BEGIN Supplied data

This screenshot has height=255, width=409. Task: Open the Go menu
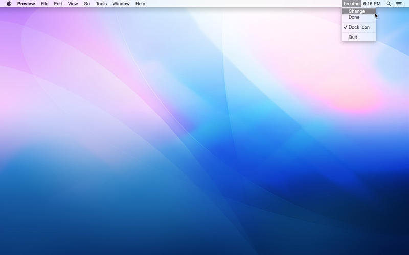click(87, 4)
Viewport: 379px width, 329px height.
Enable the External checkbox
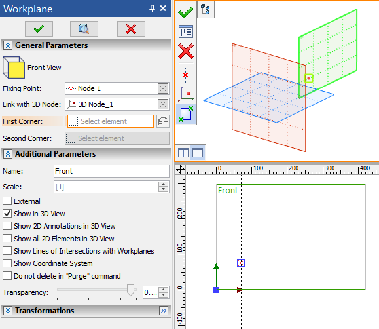[x=7, y=201]
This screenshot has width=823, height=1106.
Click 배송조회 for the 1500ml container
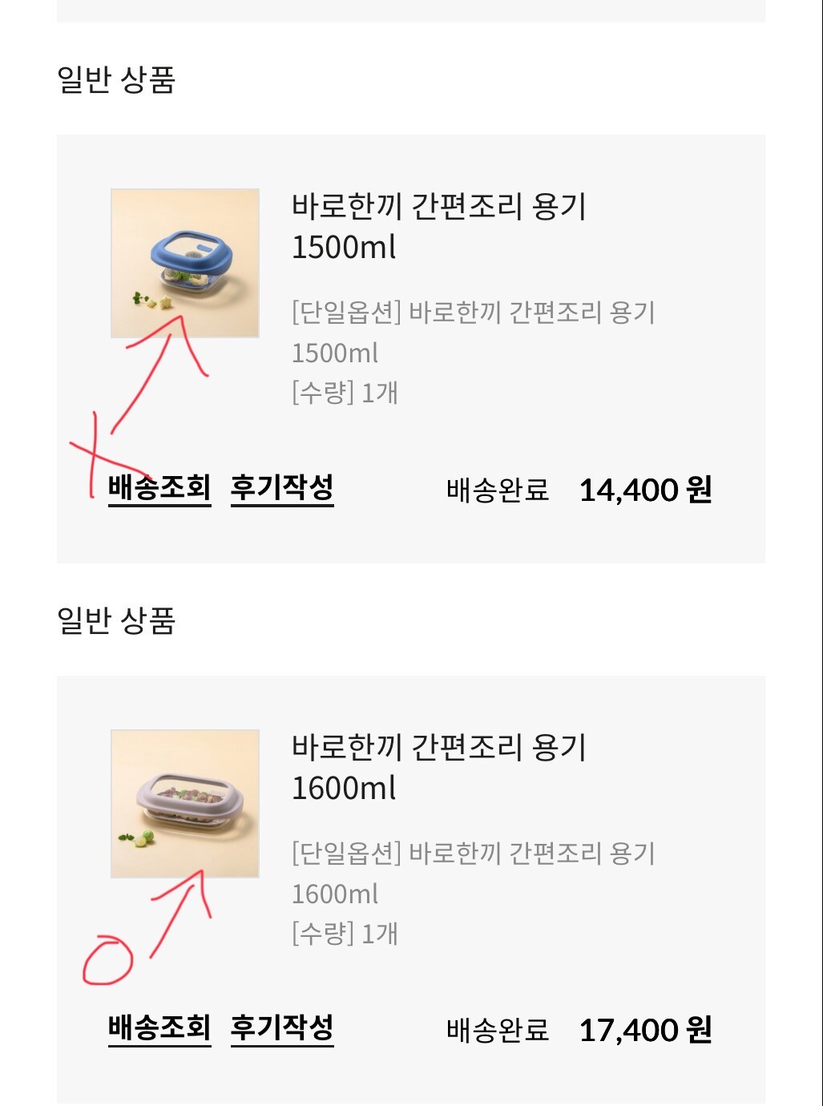tap(159, 487)
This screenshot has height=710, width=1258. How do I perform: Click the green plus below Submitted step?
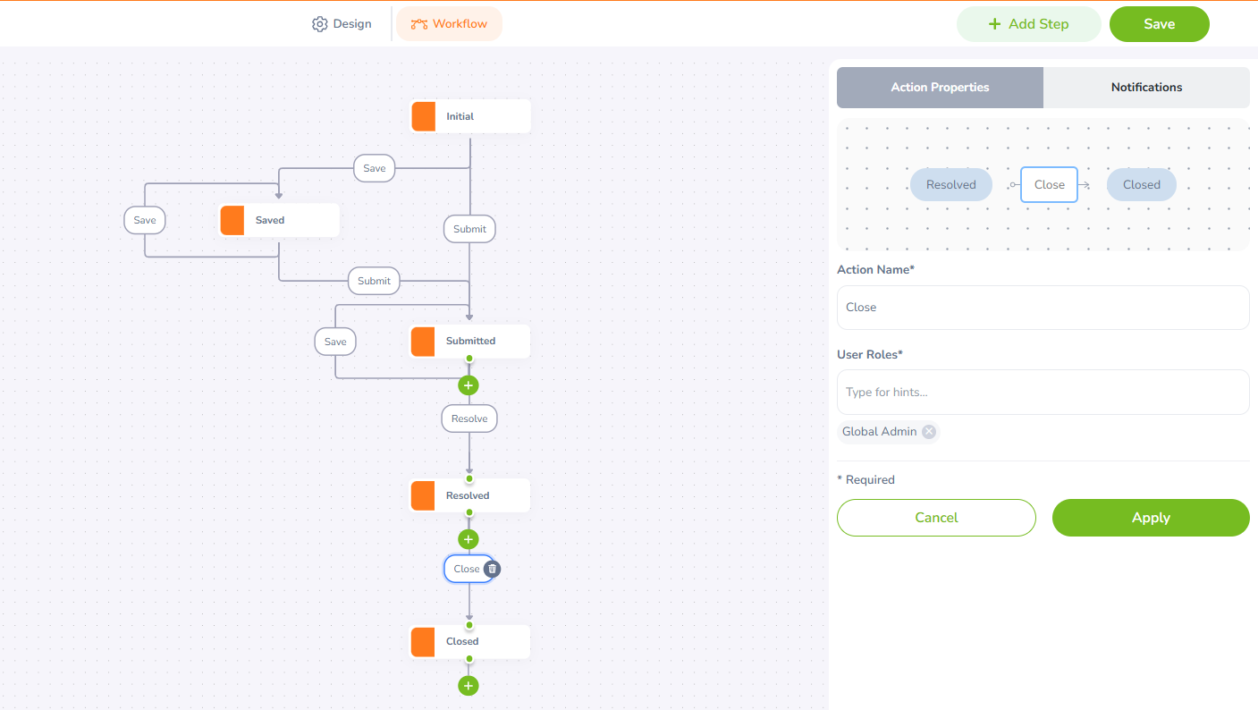pos(469,385)
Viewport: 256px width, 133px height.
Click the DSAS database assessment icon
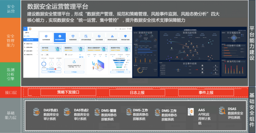[x=222, y=111]
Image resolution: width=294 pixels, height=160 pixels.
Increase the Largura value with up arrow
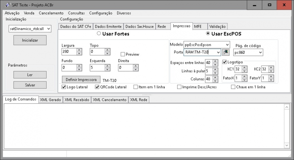click(79, 50)
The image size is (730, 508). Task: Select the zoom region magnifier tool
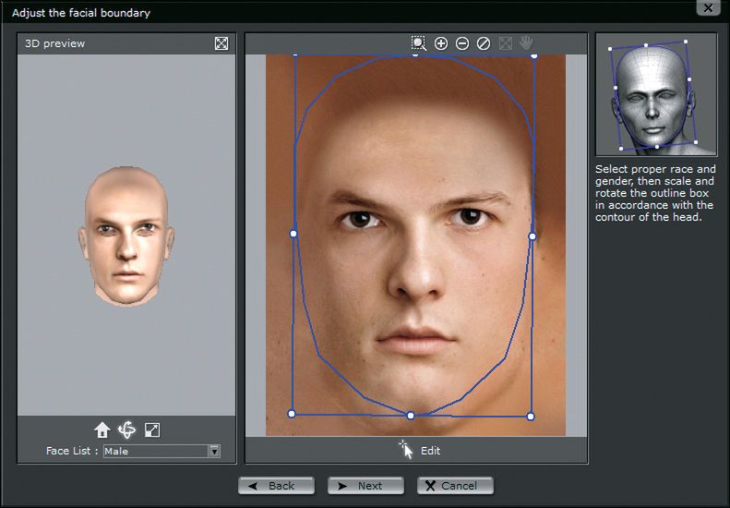point(419,43)
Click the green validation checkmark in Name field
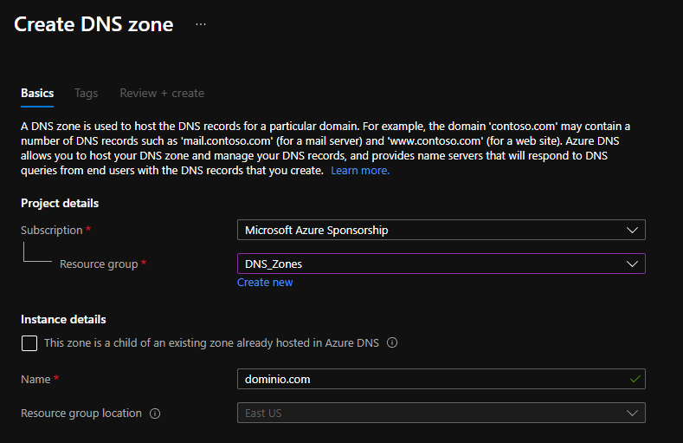 635,379
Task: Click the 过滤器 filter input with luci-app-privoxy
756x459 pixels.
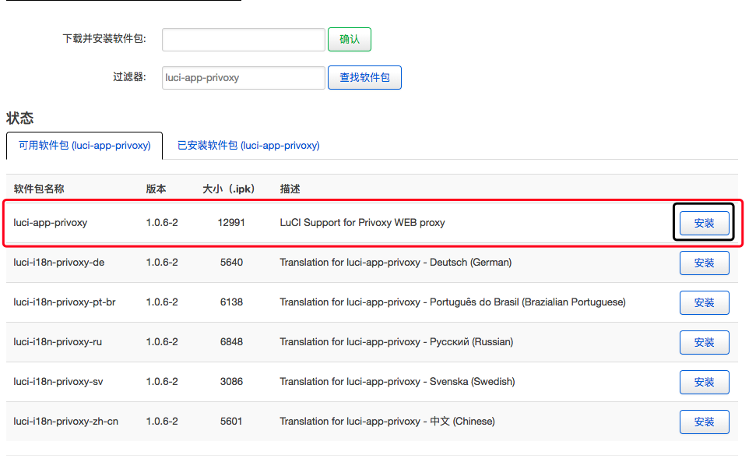Action: [x=244, y=78]
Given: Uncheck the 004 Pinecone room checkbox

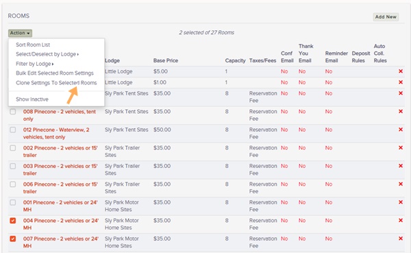Looking at the screenshot, I should pos(12,221).
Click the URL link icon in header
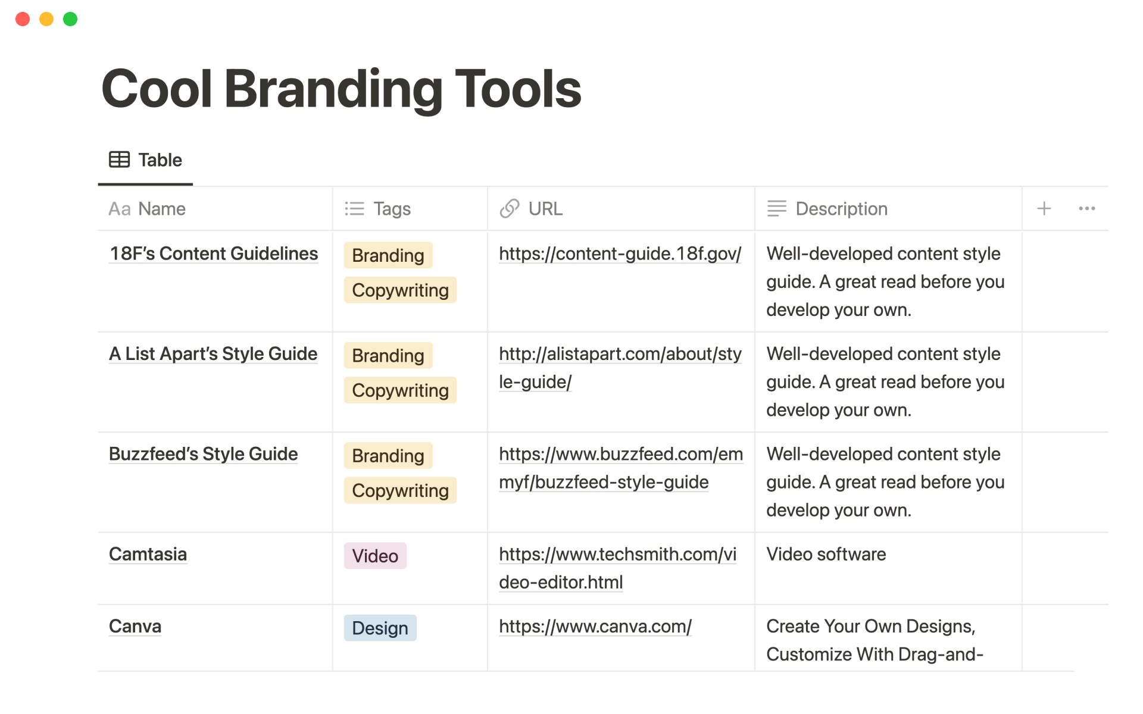Image resolution: width=1143 pixels, height=714 pixels. pyautogui.click(x=510, y=209)
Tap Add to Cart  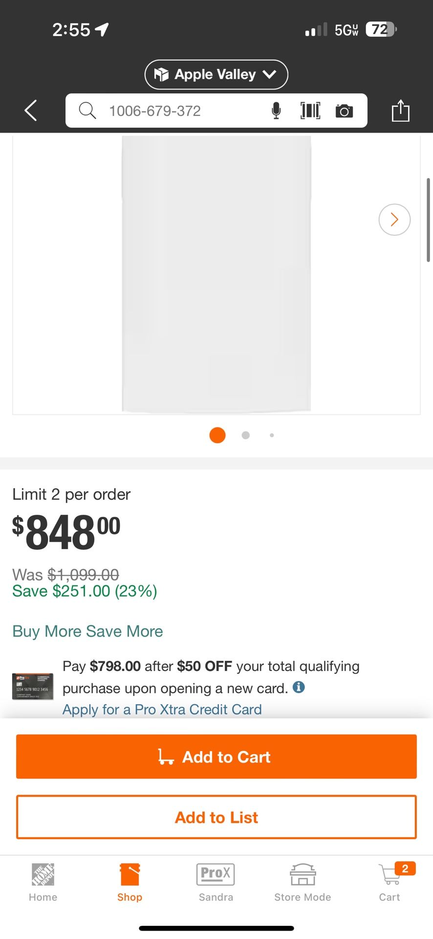pos(217,757)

END Supplied data

Where the word "Viewport" appears in a line of the entries, copy that line.

Viewport: 379px width, 329px height.
Viewport: 256px width, 133px height.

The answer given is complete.